Realizing this is sort of an anachronism in relation to the original post, I don't know if this really helps, but I see others having the same issue elsewhere - so I am hoping this helps someone 🙂
Thank you SO MUCH for digging this thread up to report your findings. I want to use apcupsd with my APC Back-UPS 500 with USB passthrough.
I can also confirm, changing the controller to xHCI works with an ESXi 5.1 server on a mordern Dual Xeon supermicro motherboard with usb 2.0 ports as well!!! Ubuntu 10.04 with vicli installed.

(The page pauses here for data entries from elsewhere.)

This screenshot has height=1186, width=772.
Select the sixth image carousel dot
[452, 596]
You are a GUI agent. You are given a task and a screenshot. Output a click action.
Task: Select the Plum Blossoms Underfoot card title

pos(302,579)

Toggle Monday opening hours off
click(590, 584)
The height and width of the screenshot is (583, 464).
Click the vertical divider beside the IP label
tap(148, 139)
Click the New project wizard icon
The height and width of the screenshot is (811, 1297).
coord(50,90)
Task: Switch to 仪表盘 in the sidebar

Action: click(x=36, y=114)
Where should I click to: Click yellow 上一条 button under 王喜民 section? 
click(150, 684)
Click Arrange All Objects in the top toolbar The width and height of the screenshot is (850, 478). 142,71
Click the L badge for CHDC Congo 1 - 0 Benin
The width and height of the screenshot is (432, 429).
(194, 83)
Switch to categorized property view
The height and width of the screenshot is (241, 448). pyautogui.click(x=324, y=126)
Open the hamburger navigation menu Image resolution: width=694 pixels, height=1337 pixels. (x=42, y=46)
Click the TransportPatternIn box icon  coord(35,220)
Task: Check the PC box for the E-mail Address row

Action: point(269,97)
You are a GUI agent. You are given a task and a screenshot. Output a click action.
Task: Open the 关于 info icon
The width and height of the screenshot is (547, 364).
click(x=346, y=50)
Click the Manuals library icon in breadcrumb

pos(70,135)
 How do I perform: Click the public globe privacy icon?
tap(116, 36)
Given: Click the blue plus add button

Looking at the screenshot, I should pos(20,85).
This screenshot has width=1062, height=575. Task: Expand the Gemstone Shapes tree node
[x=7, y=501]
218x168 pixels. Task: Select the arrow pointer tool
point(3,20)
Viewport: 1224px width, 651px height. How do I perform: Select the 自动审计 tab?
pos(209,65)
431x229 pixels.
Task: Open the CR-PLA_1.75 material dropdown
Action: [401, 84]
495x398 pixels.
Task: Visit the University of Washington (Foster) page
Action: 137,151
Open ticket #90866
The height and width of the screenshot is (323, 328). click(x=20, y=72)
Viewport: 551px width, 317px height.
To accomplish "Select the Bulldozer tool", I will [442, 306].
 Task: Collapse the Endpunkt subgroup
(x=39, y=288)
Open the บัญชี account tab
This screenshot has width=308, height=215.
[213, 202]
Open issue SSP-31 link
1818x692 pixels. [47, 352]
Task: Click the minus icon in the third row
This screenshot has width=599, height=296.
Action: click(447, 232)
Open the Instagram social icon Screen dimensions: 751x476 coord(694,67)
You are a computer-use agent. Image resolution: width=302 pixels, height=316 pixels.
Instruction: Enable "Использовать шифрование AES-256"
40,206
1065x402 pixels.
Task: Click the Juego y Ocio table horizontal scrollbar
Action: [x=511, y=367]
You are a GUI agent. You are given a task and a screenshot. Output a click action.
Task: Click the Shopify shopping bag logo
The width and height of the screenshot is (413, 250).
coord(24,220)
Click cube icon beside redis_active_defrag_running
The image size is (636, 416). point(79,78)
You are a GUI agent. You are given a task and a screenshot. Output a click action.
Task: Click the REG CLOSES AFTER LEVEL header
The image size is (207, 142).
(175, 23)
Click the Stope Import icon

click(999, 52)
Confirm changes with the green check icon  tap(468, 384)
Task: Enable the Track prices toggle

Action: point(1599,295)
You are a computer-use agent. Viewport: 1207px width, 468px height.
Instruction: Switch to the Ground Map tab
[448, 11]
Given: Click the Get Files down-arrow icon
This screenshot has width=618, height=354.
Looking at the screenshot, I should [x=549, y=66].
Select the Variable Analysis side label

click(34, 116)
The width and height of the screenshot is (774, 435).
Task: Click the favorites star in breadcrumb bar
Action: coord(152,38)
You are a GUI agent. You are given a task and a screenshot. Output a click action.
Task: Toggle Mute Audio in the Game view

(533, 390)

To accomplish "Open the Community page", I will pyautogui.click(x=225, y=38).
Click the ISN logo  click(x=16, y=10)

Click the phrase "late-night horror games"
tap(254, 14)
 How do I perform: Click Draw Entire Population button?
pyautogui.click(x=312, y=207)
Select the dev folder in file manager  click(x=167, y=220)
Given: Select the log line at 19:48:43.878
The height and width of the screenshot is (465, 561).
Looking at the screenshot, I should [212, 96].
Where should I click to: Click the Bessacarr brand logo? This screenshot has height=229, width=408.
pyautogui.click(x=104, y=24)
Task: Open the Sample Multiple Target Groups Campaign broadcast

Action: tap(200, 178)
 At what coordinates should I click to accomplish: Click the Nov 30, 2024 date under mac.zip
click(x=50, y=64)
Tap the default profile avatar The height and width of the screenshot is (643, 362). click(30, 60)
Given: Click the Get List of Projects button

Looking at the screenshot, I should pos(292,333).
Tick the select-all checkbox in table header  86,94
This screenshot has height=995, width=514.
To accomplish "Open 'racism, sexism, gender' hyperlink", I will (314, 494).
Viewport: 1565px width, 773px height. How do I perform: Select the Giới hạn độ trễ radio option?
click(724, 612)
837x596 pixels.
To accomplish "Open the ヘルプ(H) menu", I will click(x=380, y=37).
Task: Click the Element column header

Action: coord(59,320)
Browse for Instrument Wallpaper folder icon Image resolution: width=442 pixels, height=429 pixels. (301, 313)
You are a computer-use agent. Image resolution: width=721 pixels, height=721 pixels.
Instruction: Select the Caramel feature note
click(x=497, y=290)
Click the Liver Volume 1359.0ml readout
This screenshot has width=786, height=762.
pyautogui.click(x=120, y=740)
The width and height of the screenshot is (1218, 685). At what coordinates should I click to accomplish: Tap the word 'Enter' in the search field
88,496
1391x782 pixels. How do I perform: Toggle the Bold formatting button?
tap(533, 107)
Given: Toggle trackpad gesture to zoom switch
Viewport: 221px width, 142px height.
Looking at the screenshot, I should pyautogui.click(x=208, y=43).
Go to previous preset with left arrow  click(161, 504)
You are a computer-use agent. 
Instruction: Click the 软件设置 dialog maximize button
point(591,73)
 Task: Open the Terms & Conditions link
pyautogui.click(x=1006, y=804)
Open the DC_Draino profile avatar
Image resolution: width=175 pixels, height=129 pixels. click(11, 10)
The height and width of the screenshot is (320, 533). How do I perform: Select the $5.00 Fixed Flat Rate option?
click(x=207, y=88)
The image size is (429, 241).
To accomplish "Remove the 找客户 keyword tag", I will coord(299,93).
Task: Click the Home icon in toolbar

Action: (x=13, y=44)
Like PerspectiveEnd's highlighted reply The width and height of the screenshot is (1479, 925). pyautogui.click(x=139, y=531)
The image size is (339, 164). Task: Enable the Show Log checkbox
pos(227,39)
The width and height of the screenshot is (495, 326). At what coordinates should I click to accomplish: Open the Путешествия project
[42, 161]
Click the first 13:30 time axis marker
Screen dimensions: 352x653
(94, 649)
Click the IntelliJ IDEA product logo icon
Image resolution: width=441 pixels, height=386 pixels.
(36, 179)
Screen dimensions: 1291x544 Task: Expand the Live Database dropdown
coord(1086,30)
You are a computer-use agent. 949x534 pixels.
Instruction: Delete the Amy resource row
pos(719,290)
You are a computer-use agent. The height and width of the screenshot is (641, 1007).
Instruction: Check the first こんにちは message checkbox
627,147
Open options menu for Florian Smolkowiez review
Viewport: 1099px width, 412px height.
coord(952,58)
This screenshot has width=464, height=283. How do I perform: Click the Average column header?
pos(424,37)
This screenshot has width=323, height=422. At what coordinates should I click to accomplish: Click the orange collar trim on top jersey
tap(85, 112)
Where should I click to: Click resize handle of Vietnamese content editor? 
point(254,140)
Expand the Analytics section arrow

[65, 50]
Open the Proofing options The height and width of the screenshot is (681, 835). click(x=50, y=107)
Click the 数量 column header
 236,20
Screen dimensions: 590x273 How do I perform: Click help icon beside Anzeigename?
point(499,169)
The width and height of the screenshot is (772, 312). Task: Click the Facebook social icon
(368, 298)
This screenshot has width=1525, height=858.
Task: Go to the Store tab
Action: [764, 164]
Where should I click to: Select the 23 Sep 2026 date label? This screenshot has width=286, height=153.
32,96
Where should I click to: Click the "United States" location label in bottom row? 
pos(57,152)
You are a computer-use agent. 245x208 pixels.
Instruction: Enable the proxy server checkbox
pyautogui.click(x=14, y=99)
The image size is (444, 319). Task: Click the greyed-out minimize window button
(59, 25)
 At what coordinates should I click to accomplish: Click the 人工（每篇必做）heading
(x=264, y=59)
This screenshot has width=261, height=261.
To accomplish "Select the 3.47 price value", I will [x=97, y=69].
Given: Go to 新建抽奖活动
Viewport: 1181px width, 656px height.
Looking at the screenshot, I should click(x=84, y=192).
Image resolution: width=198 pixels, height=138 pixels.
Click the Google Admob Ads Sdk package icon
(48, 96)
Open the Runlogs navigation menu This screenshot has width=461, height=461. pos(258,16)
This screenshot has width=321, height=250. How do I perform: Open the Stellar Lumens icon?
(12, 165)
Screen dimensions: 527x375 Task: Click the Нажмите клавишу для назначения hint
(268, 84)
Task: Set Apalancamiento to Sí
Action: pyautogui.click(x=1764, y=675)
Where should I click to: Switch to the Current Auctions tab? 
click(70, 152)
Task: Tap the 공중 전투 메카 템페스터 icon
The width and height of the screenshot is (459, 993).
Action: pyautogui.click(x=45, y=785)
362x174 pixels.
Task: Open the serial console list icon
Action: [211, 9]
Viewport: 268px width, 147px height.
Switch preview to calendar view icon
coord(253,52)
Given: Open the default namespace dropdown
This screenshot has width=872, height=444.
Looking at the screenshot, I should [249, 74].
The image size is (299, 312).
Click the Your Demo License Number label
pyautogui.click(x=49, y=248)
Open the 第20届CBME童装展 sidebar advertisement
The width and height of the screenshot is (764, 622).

I tried the same trick on vma 5 (vsphere management assistant), running opensuse, after upgrading the hardware version to 9 to add xHCI support. Unfortunately, the kernel does not support it, and you get more USB errors. Looks like I have to use my Ubuntu VM.
I just want to add that I too am thankful to have found this post. I would also add that I DID NOT have to actually connect the APC UPS through an xHCI USB 3 port in order to see the issue fixed. Just adding the virtual xHCI controller to the VM while the APC Back-UPS was still connected through the USB 2.0 controller was sufficient. And what a difference! Prior to adding the xHCI controller syslog (on the CentOS 6 VM the APC was mapped to) was logging a boatload of these errors whenever I issued "apcaccess status":
kernel: drivers/hid/usbhid/hid-core.c: usb_submit_urb(ctrl) failed
kernel: generic-usb 0003:051D:0002.0003: timeout initializing reports
And it sometimes took five to eight seconds to get a result (often with timeouts).
After adding the xHCI controller to the VM "apcaccess status" immediately returns a result -- every time. And no more USB errors in syslog. Absolutely Night-and-Day!
I can also have the CentOS VM shutdown ESXi (which is configured to suspend all VM's as the shutdown action) and the apcupsd daemon works correctly when the VM resumes (i.e. if utility power is still out, apccontrol will issue another doshutdown or if power has returned, apccontrol will issue a mainsback). Absolutely perfect!
To have a Linux VM actually shutdown ESXi (and suspend all guests -- provided that's the shutdown action), all you need is a shell script in /etc/apcupsd named doshutdown that looks similar to this:
/usr/bin/sshpass -p myrootpassword /usr/bin/ssh -x -l root 172.16.x.x "/sbin/shutdown.sh && /sbin/poweroff"
exit 99 #keep apccontrol from doing it's own shutdown
(Change "myrootpassword" appropriately, change "172.16.x.x" to the IP of ESXi, install sshpass, make sure ESXi has ssh enabled (maintenance mode), and ssh at least once to ESXi from the VM in order to accept the ssh signature.) Of course you also have to configure /etc/apcupsd/apcupsd.conf as needed/desired.